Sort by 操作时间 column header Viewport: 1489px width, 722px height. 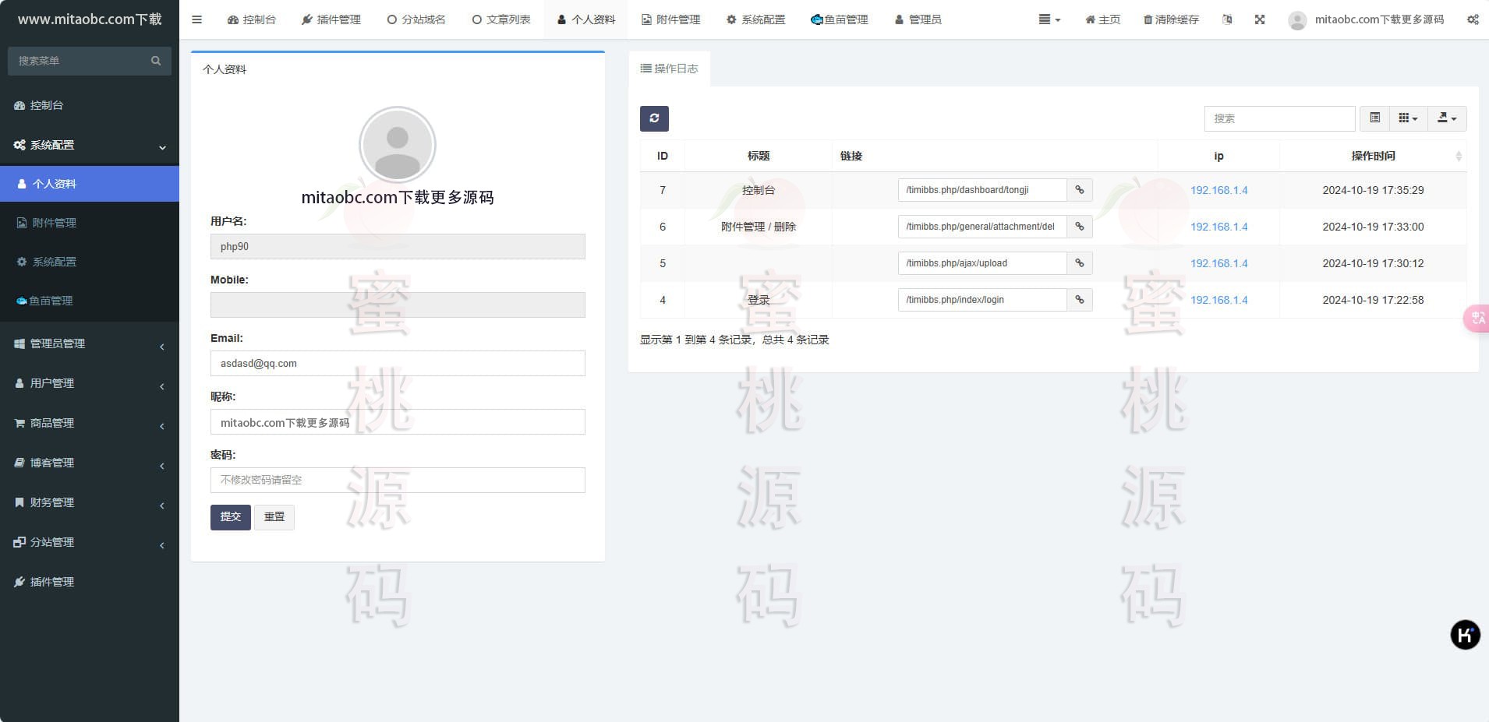click(1373, 156)
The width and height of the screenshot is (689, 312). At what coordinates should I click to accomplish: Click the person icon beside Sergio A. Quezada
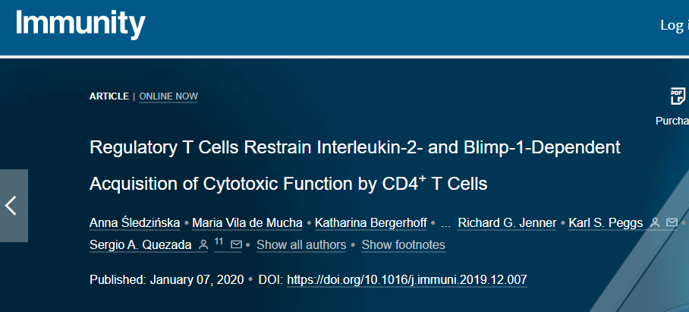point(203,244)
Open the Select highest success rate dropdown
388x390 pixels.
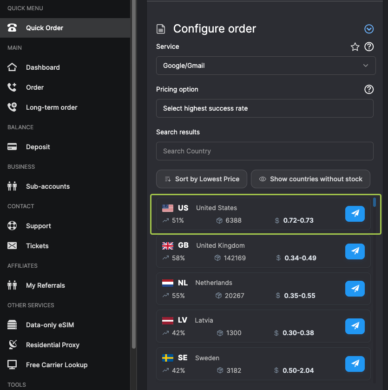264,108
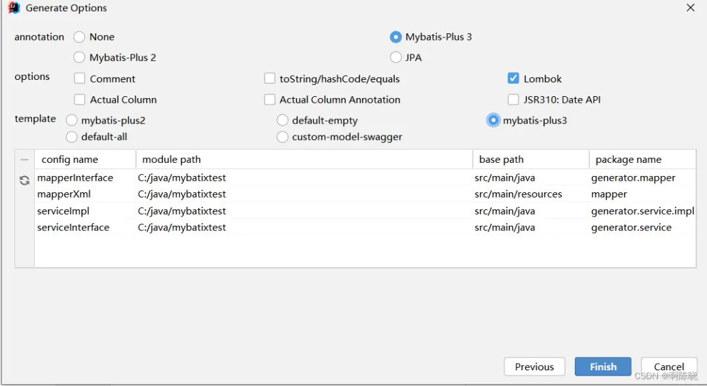Select the default-empty template
The image size is (707, 386).
tap(282, 120)
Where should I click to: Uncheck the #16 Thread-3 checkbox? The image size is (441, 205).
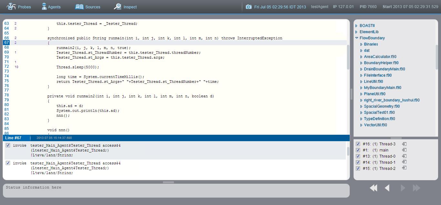pos(358,144)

============================================================

» **REQUIRED WORK**
Rewrite the listing starting at the line that contains "Where should I" and ending at the end of the listing, with "Uncheck" replaced by "Clear" and nothing else changed. Give only those lines, and leave the pictures out.

» **RESPONSE TO THIS EXERCISE**
Where should I click to: Clear the #16 Thread-3 checkbox? The image size is (441, 205).
pos(358,144)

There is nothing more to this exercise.